Directive:
Copy each of the following records word for word, leaving out the pictures.

— start —

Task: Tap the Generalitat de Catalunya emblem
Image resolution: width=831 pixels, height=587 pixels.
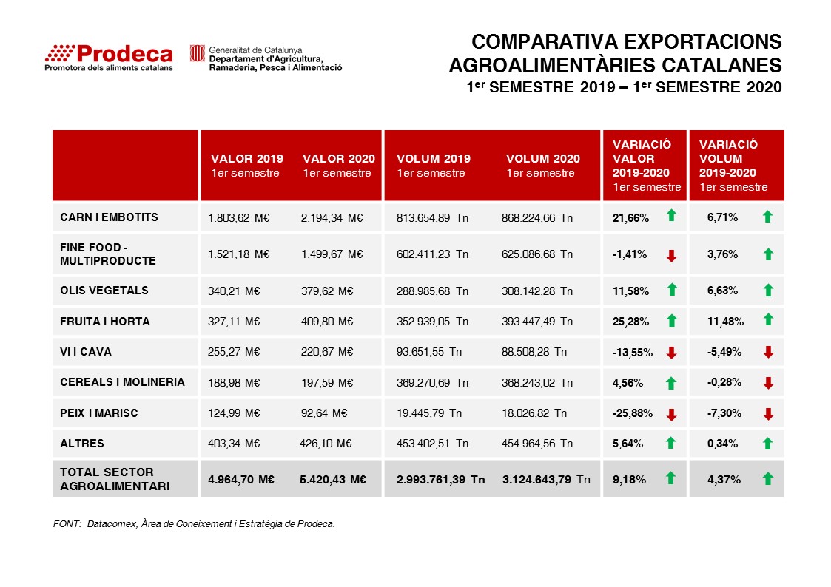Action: [x=197, y=53]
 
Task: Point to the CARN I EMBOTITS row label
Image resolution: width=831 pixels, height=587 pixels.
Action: [x=109, y=217]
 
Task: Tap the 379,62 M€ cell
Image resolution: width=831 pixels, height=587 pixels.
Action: [x=326, y=291]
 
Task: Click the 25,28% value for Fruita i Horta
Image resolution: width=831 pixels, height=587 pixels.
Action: [x=631, y=322]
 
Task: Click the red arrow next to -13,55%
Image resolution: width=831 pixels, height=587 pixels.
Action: [x=671, y=353]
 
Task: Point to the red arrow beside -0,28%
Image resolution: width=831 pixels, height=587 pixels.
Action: [x=768, y=383]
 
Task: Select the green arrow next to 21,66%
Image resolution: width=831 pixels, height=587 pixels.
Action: [x=671, y=216]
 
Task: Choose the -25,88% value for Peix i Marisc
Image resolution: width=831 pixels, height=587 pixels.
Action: [x=633, y=413]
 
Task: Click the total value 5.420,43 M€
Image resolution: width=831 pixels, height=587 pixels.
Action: [x=334, y=479]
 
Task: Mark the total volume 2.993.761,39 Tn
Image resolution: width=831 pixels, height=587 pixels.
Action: [x=440, y=479]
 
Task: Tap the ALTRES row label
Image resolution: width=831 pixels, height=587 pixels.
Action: [x=82, y=444]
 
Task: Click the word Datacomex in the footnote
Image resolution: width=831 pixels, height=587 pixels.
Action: [x=112, y=524]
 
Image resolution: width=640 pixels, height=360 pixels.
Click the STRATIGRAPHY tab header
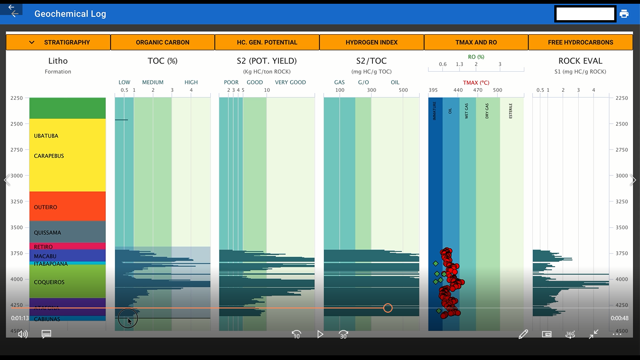[58, 42]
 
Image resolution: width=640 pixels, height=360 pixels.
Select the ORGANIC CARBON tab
[163, 42]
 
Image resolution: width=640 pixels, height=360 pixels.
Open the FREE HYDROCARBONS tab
[580, 42]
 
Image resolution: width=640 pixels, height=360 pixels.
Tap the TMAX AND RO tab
[476, 42]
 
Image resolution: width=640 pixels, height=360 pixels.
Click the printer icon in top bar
[624, 14]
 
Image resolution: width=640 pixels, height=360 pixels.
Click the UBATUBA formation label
[46, 136]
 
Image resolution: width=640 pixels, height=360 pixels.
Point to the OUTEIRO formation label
[45, 207]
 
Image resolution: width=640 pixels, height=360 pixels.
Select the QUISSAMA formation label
[47, 232]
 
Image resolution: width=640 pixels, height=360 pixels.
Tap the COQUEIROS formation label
[49, 282]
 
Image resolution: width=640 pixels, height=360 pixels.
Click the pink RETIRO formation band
[67, 246]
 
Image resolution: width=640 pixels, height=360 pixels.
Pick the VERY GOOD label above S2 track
[290, 82]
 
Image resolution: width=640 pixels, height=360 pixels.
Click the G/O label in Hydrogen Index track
[363, 82]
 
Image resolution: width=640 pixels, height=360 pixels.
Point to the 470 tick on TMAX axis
[477, 90]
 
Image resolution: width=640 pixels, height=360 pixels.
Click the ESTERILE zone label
[511, 111]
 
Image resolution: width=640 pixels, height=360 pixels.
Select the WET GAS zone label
[467, 111]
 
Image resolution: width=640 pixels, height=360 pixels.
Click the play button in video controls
[320, 334]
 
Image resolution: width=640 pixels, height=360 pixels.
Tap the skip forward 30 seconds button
[343, 334]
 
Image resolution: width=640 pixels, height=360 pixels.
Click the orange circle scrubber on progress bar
[387, 308]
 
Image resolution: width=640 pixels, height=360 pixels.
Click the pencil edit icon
[523, 334]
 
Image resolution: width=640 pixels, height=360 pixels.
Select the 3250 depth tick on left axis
[17, 202]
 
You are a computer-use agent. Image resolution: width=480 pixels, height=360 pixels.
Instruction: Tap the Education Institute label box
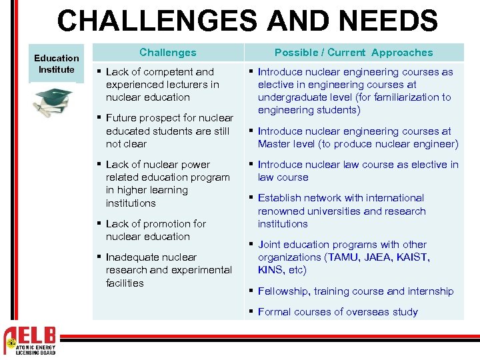click(x=57, y=63)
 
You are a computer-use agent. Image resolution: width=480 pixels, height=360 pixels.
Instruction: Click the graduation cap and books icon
click(x=55, y=103)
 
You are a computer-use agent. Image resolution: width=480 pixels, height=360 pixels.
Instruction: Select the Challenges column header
click(x=168, y=52)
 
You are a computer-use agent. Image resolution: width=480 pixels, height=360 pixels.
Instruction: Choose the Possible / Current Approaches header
click(x=353, y=52)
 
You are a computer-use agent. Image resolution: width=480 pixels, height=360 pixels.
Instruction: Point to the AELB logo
click(x=31, y=341)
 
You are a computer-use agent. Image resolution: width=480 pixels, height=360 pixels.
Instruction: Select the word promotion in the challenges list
click(x=155, y=224)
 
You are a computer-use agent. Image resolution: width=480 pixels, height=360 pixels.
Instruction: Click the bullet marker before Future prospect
click(x=99, y=118)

— end —

Solution to this exercise:
Task: Tap the Generalitat de Catalunya emblem
Image resolution: width=831 pixels, height=587 pixels.
Action: [x=197, y=53]
 
Task: Point to the CARN I EMBOTITS row label
Image resolution: width=831 pixels, height=587 pixels.
Action: [x=109, y=217]
 
Task: Tap the 379,62 M€ cell
Image resolution: width=831 pixels, height=587 pixels.
Action: [x=326, y=291]
 
Task: Click the 25,28% value for Fruita i Horta
Image resolution: width=831 pixels, height=587 pixels.
Action: [x=631, y=322]
 
Task: Click the red arrow next to -13,55%
Image resolution: width=831 pixels, height=587 pixels.
Action: [x=671, y=353]
 
Task: Point to the red arrow beside -0,28%
Image resolution: width=831 pixels, height=587 pixels.
Action: [x=768, y=383]
 
Task: Select the green arrow next to 21,66%
Image resolution: width=831 pixels, height=587 pixels.
Action: [x=671, y=216]
 
Task: Choose the -25,88% value for Peix i Marisc
Image resolution: width=831 pixels, height=587 pixels.
Action: [x=633, y=413]
 
Task: Click the total value 5.420,43 M€
Image resolution: width=831 pixels, height=587 pixels.
Action: [x=334, y=479]
 
Task: Mark the total volume 2.993.761,39 Tn
Image resolution: width=831 pixels, height=587 pixels.
Action: [x=440, y=479]
 
Task: Tap the ALTRES row label
Image resolution: width=831 pixels, height=587 pixels.
Action: [x=82, y=444]
 
Task: Click the word Datacomex in the footnote
Image resolution: width=831 pixels, height=587 pixels.
Action: [x=112, y=524]
 
Image resolution: width=640 pixels, height=360 pixels.
Click the STRATIGRAPHY tab header
[58, 42]
 
Image resolution: width=640 pixels, height=360 pixels.
Select the ORGANIC CARBON tab
[163, 42]
 
Image resolution: width=640 pixels, height=360 pixels.
Open the FREE HYDROCARBONS tab
[580, 42]
 
Image resolution: width=640 pixels, height=360 pixels.
Tap the TMAX AND RO tab
[476, 42]
 
Image resolution: width=640 pixels, height=360 pixels.
Click the printer icon in top bar
[624, 14]
 
Image resolution: width=640 pixels, height=360 pixels.
Click the UBATUBA formation label
[46, 136]
 
Image resolution: width=640 pixels, height=360 pixels.
Point to the OUTEIRO formation label
[45, 207]
 
Image resolution: width=640 pixels, height=360 pixels.
Select the QUISSAMA formation label
[47, 232]
 
Image resolution: width=640 pixels, height=360 pixels.
Tap the COQUEIROS formation label
[49, 282]
 
Image resolution: width=640 pixels, height=360 pixels.
Click the pink RETIRO formation band
[67, 246]
 
Image resolution: width=640 pixels, height=360 pixels.
Pick the VERY GOOD label above S2 track
[290, 82]
 
Image resolution: width=640 pixels, height=360 pixels.
Click the G/O label in Hydrogen Index track
[363, 82]
 
Image resolution: width=640 pixels, height=360 pixels.
Point to the 470 tick on TMAX axis
[477, 90]
 
Image resolution: width=640 pixels, height=360 pixels.
Click the ESTERILE zone label
[511, 111]
 
Image resolution: width=640 pixels, height=360 pixels.
Select the WET GAS zone label
[467, 111]
 
Image resolution: width=640 pixels, height=360 pixels.
Click the play button in video controls
[320, 334]
 
Image resolution: width=640 pixels, height=360 pixels.
Tap the skip forward 30 seconds button
[343, 334]
 
Image resolution: width=640 pixels, height=360 pixels.
Click the orange circle scrubber on progress bar
[387, 308]
 
Image resolution: width=640 pixels, height=360 pixels.
Click the pencil edit icon
[523, 334]
 
Image resolution: width=640 pixels, height=360 pixels.
Select the 3250 depth tick on left axis
[17, 202]
 
You are a computer-use agent. Image resolution: width=480 pixels, height=360 pixels.
Instruction: Tap the Education Institute label box
click(x=57, y=63)
 
You are a computer-use agent. Image resolution: width=480 pixels, height=360 pixels.
Instruction: Click the graduation cap and books icon
click(x=55, y=103)
 
You are a computer-use agent. Image resolution: width=480 pixels, height=360 pixels.
Instruction: Select the Challenges column header
click(x=168, y=52)
 
You are a computer-use agent. Image resolution: width=480 pixels, height=360 pixels.
Instruction: Choose the Possible / Current Approaches header
click(x=353, y=52)
 
You are a computer-use agent. Image resolution: width=480 pixels, height=360 pixels.
Instruction: Point to the AELB logo
click(x=31, y=341)
 
You are a computer-use agent. Image resolution: width=480 pixels, height=360 pixels.
Instruction: Select the word promotion in the challenges list
click(x=155, y=224)
 
You are a computer-use agent. Image resolution: width=480 pixels, height=360 pixels.
Instruction: Click the bullet marker before Future prospect
click(x=99, y=118)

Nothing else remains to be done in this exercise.